Machine Learning and Natural Language Processing to Predict Stock Prices$5,100,000,000,000 (or 5.1 trillion dollars) is the total amount of currency traded on Wall Street on a day to day basis.

(Triennial Central Bank Survey, 2016) And that is only one of many different financial instruments that could globally be traded or invested in across various financial markets. With the large number of investments made on the financial markets every day, it becomes crucial for anyone who wants invest on the financial market to be very efficient in their analysis of the any variable data. According to the efficient market theory, the price of the stocks at any point in time is a reflection of all publicly available information at that point in time. (Malkiel, 1989) If this theory would indeed hold, it would be impossible to predict stock prices. Research by Chan (2003), however, suggests that some stock prices are an underreaction to news.   Analyzing data rapidly and efficiently, and thus obtaining available information, enables investors to trade more effectively than their competitors.

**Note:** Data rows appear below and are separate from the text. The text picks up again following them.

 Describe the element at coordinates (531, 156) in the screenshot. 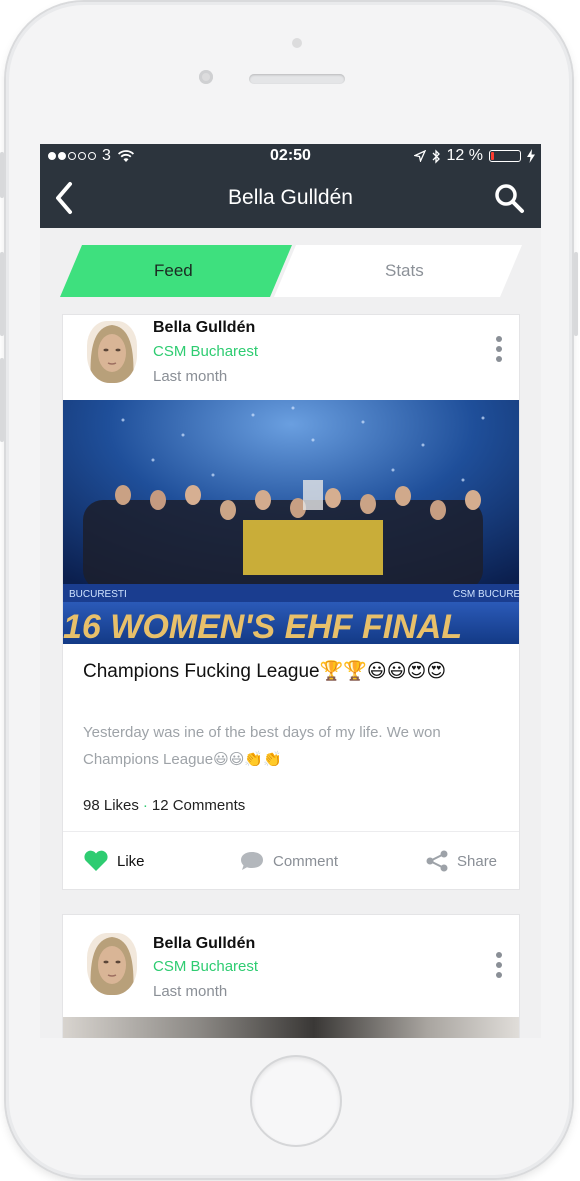

I see `charging-bolt-icon` at that location.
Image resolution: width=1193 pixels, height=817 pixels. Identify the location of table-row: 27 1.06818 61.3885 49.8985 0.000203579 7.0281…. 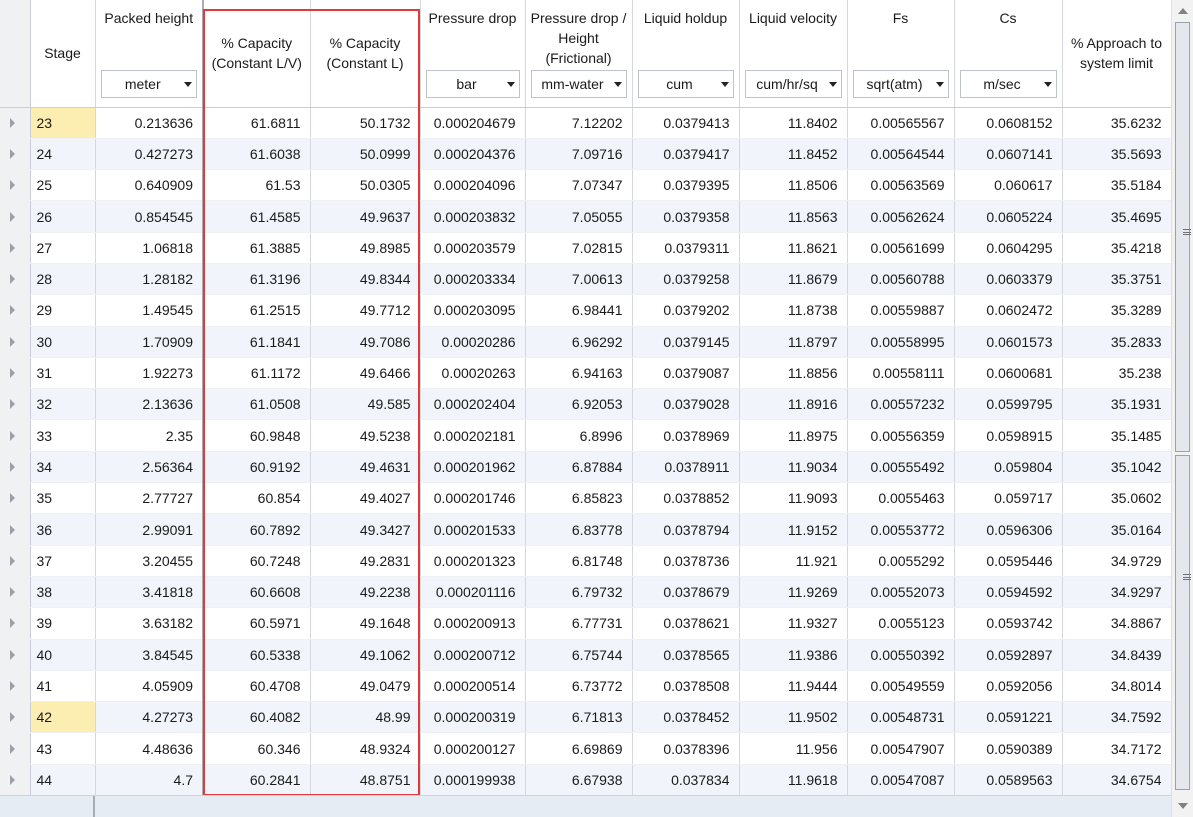
(586, 248).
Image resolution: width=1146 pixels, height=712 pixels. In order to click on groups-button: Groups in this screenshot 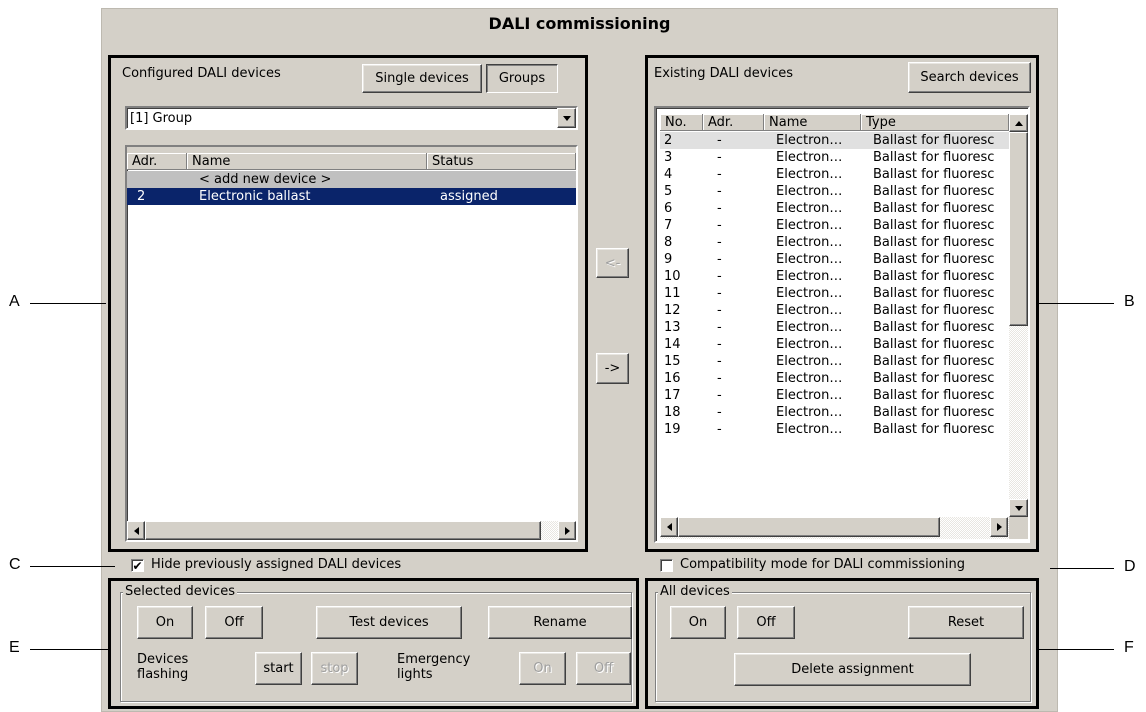, I will do `click(522, 78)`.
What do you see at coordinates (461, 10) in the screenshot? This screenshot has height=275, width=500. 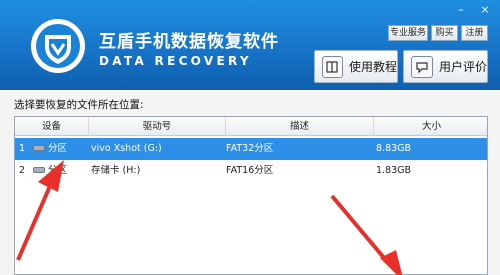 I see `minimize-button: –` at bounding box center [461, 10].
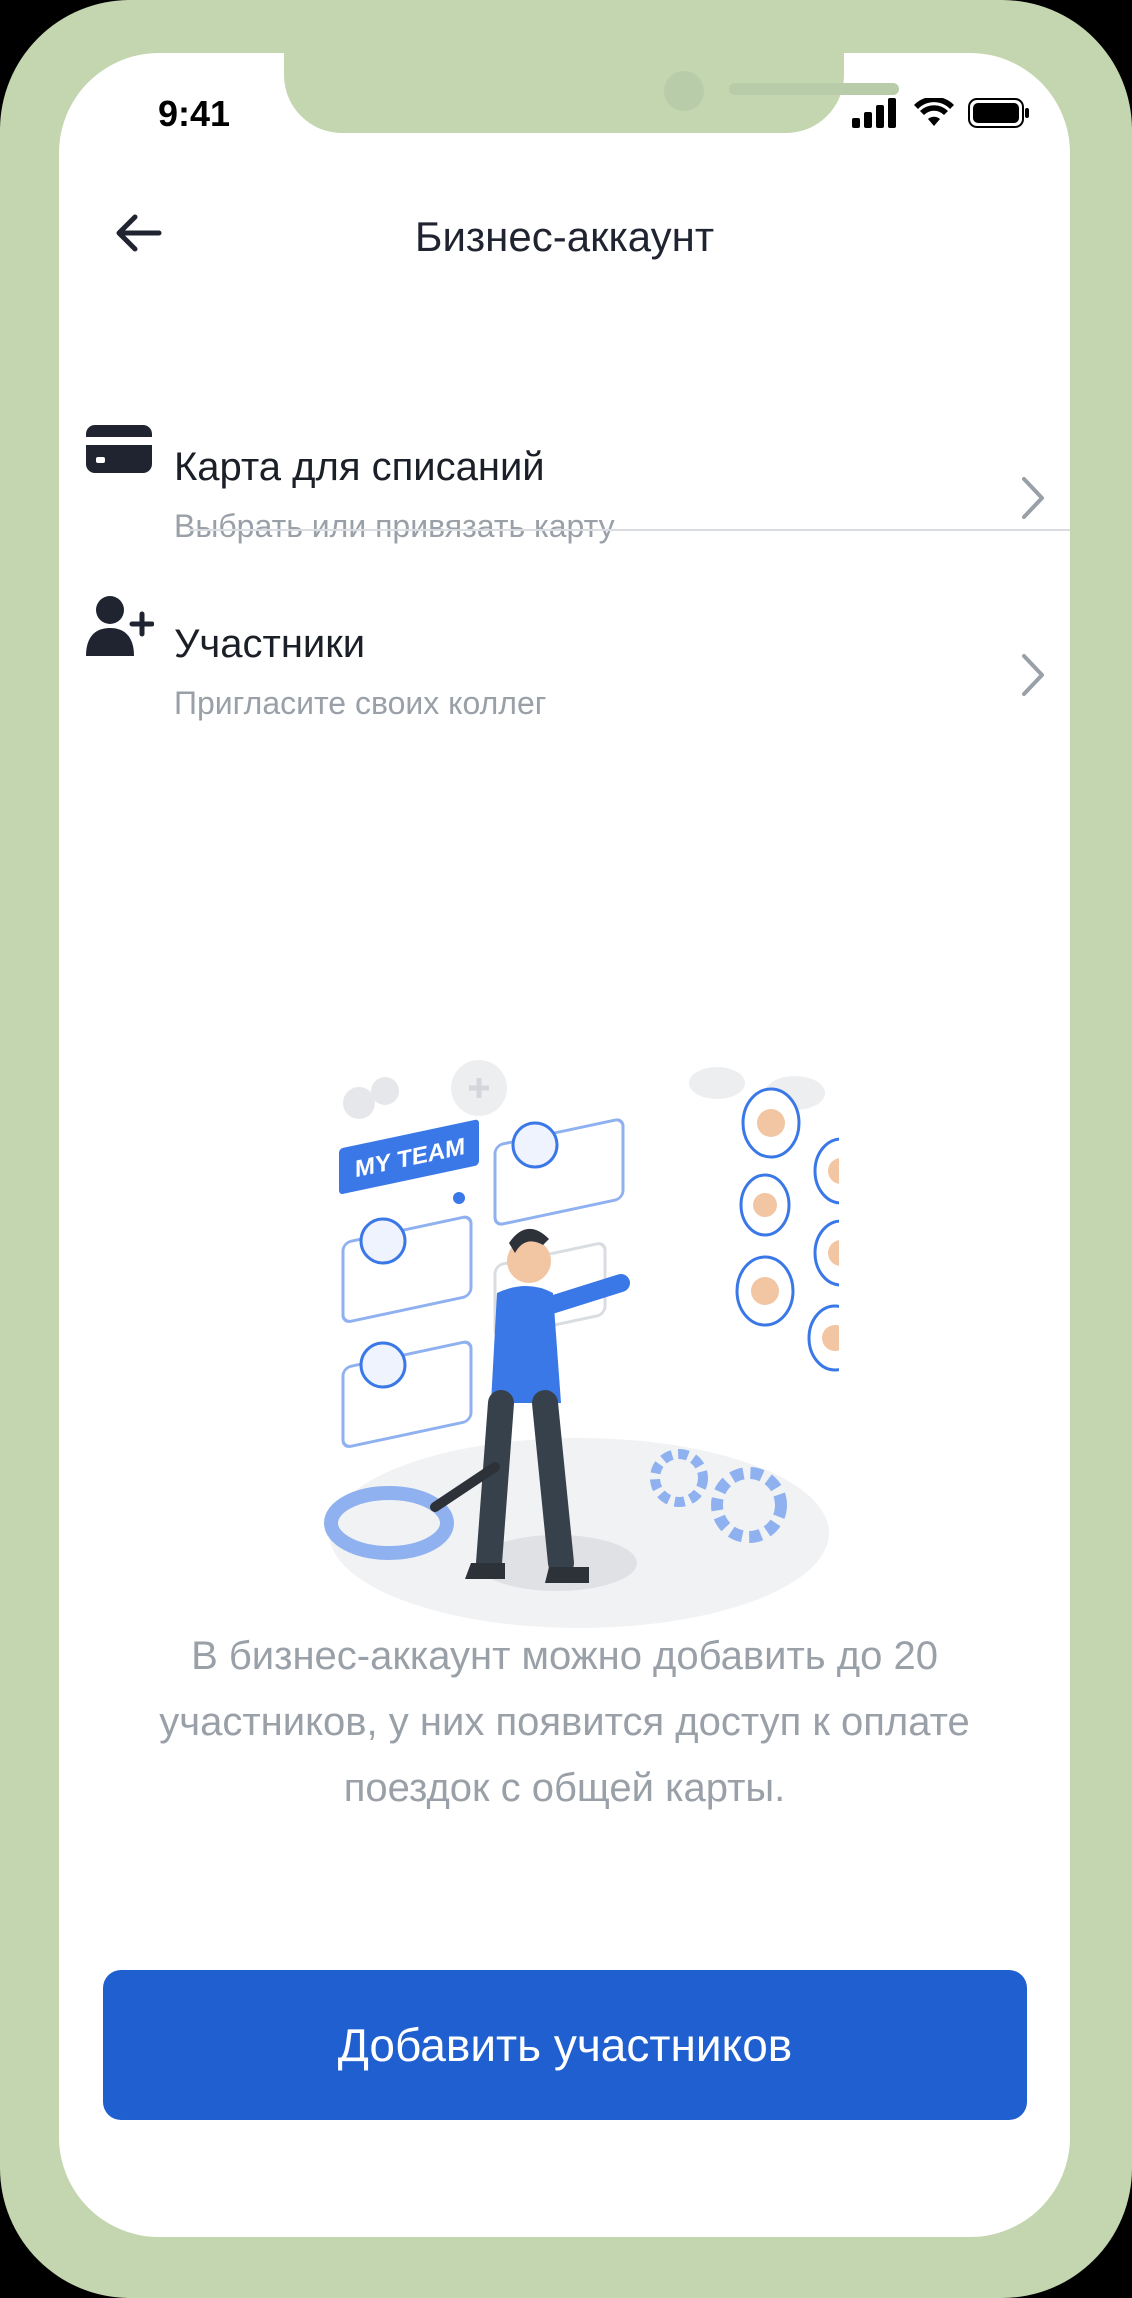 This screenshot has width=1132, height=2298. I want to click on phone-notch, so click(592, 93).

This is because based on this data, they can make predictions about stock prices, which enables the effective trading. Analyzing the relationships between text data and stock prices using natural language processing (from here on NLP) can be an important tool to anticipate stock prices. Predictive and analytical methods, such as machine learning and NLP based on mathematical models have been used for a long time now. (e.g. West & Cho, 1995)  Improved machine learning and NLP techniques has helped traders to better analyze all the available real time as well as historical data.  Machine learning can present a way to more efficiently analyze data than normal statistical analysis methods.

In this paper, we discuss some of the machine learning and NLP techniques that has been used to provide the traders with better analysis of future value of financial instruments, specifically stocks.